Document text:
- Opening Delimiter -

(310f) A System-Level Analysis of the Toluene-Methylcyclohexane System for Long-Distance Hydrogen Transport: Australia-Korea As a Case Study

Fossil fuels, which have been primary energy source in recent decades, have caused environmental issues such as global warming and resource depletion. To replace fossil fuels, the commercialization of renewable energy has been actively underway. However, there is a temporal and spatial discrepancy between the demand and supply of renewable energy, which leads to energy loss and increases the environmental impact and the cost of renewable energy. Additionally, the energy production rates vary over time (e.g. solar and wind). These issues need to be addressed to establish renewable energy as a major energy source that can replace fossil fuels. Therefore, a proper energy carrier is required.

H₂ is one of the viable solutions for energy carriers due to its free of CO₂ emission and relatively high gravimetric energy density (120 MJ/kg). However, the low volumetric energy density of H₂ (10.9 kJ/L) presents an obstacle to economical transportation under ambient conditions. Therefore, a proper storage method is required. H₂ storage methods are divided into physical and chemical storage. Physical storage such as high-pressure compression (350~700 bar) or cryogenic liquefaction (-253 K) is simple and reliable but requires relatively morer energy than chemical storage. Liquid organic hydrogen carriers (LOHCs) are potential H₂ storage methods as they can chemically store H₂ with high H₂ storage capacity. Furthermore, LOHCs are liquid at ambient conditions, allowing them to be transported with relatively little energy consumption. Additionally, since LOHCs have similar properties to petroleum, pre-existing petrochemical infrastructures can be utilized for LOHC transportation.

- Closing Delimiter -

Tasks to carry out:
1 > Copy the hydrogen transport text from "Fossil fuels, which" to "carrier is required.", switching "renewable energy" to "clean energy" each time it appears.
2 > List every numerical value with a unit of measure that appears in the hydrogen transport text.
The items that follow are separate material and are not connected to the hydrogen transport text.

[Items listed in a dataset]

- Opening Delimiter -

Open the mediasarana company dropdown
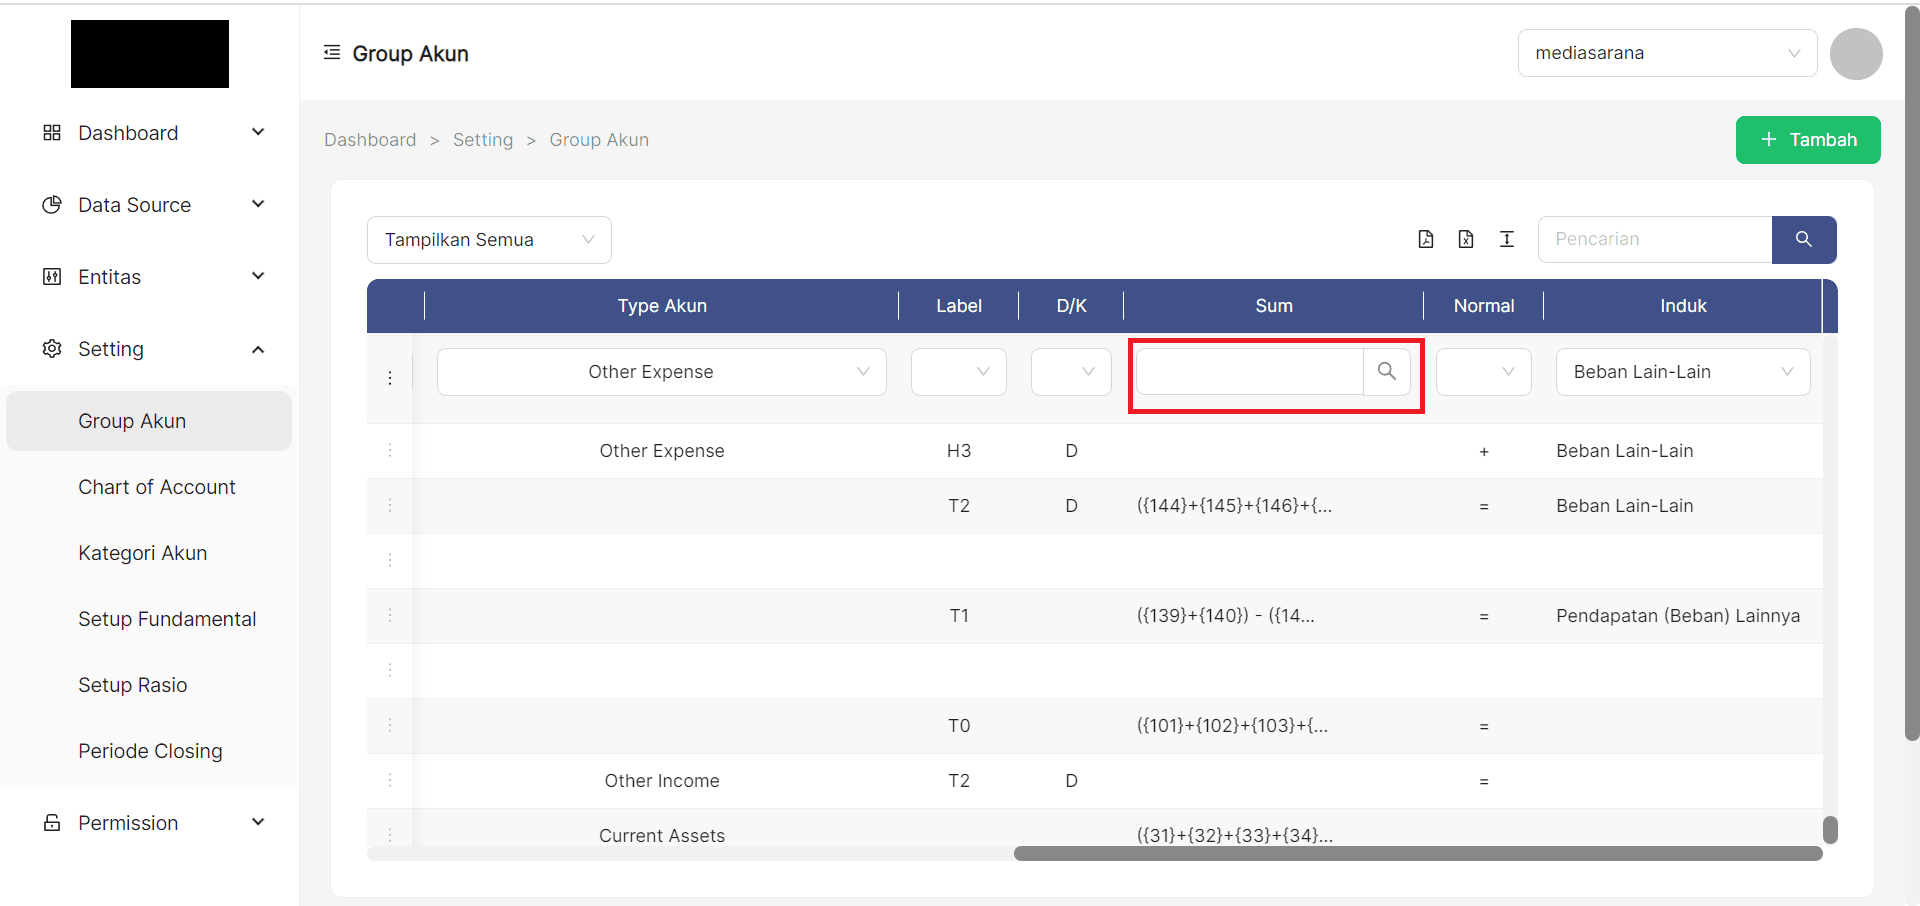Image resolution: width=1920 pixels, height=906 pixels. [x=1667, y=53]
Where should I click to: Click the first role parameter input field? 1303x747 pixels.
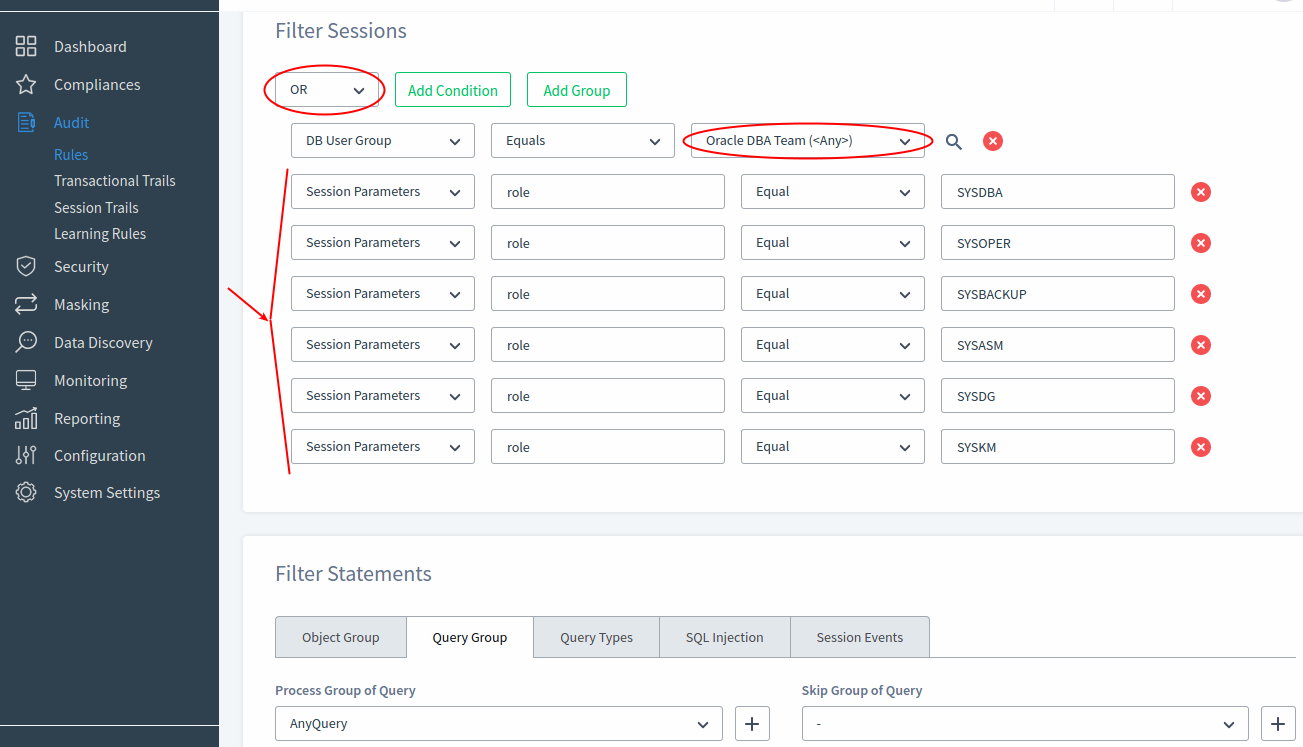(607, 191)
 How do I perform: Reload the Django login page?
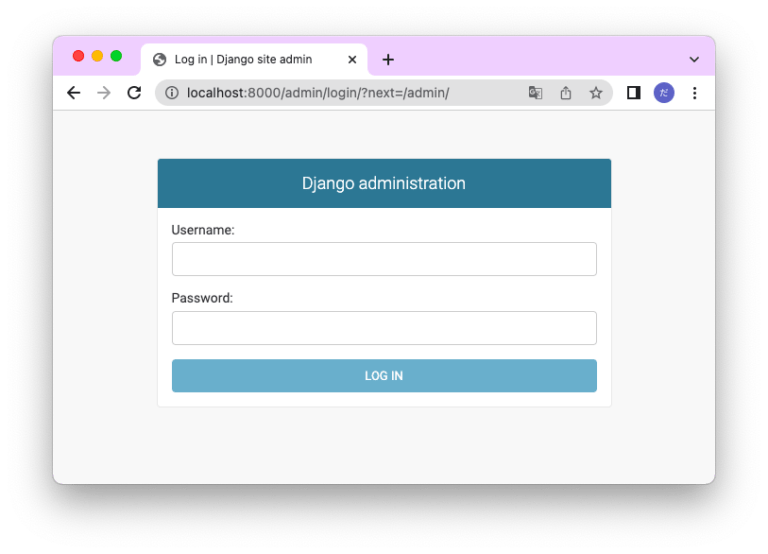click(133, 93)
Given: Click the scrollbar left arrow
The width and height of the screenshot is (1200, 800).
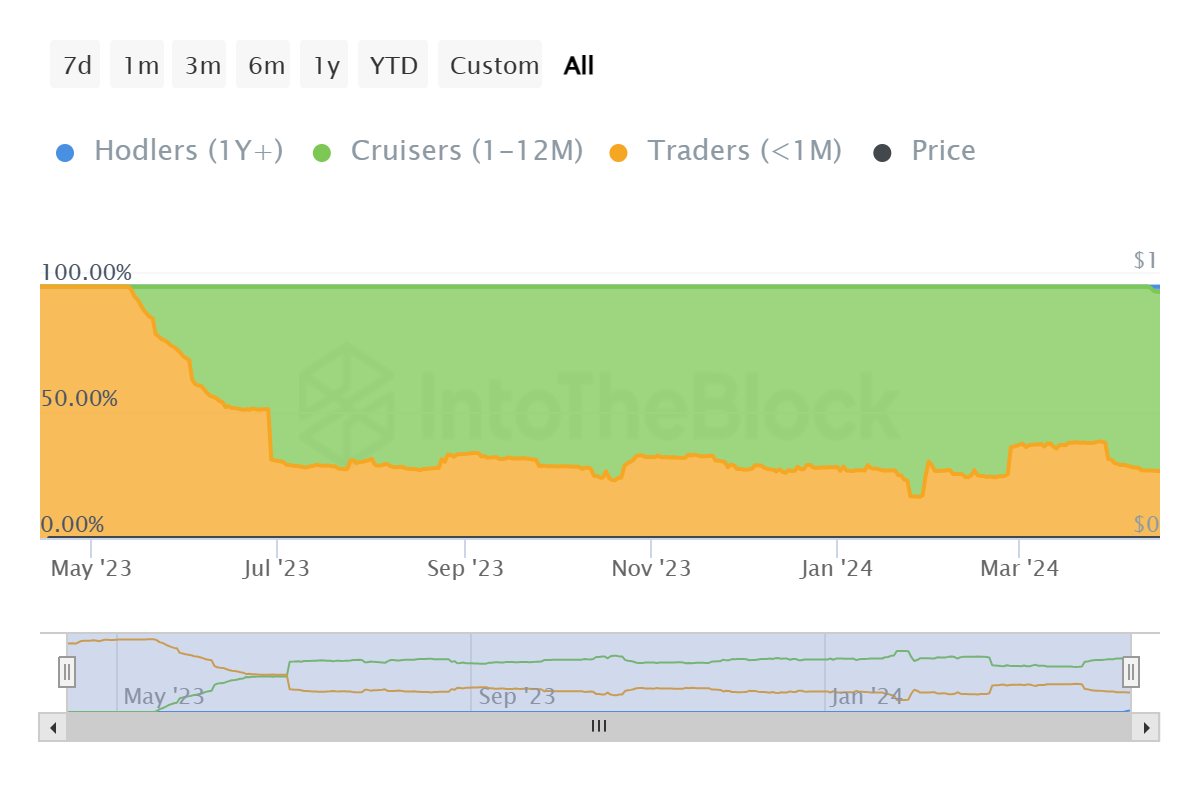Looking at the screenshot, I should click(53, 727).
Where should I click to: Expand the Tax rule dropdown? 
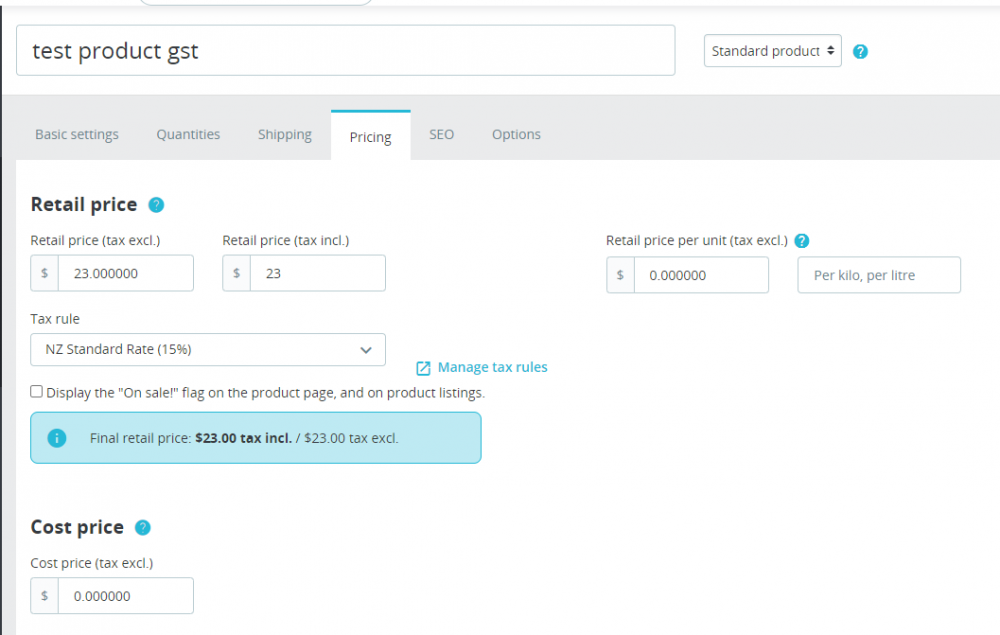point(208,349)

- Closing Delimiter -

Exercise responses:
1 >
Fossil fuels, which have been primary energy source in recent decades, have caused environmental issues such as global warming and resource depletion. To replace fossil fuels, the commercialization of clean energy has been actively underway. However, there is a temporal and spatial discrepancy between the demand and supply of clean energy, which leads to energy loss and increases the environmental impact and the cost of clean energy. Additionally, the energy production rates vary over time (e.g. solar and wind). These issues need to be addressed to establish clean energy as a major energy source that can replace fossil fuels. Therefore, a proper energy carrier is required.

2 >
120 MJ/kg
10.9 kJ/L
350~700 bar
-253 K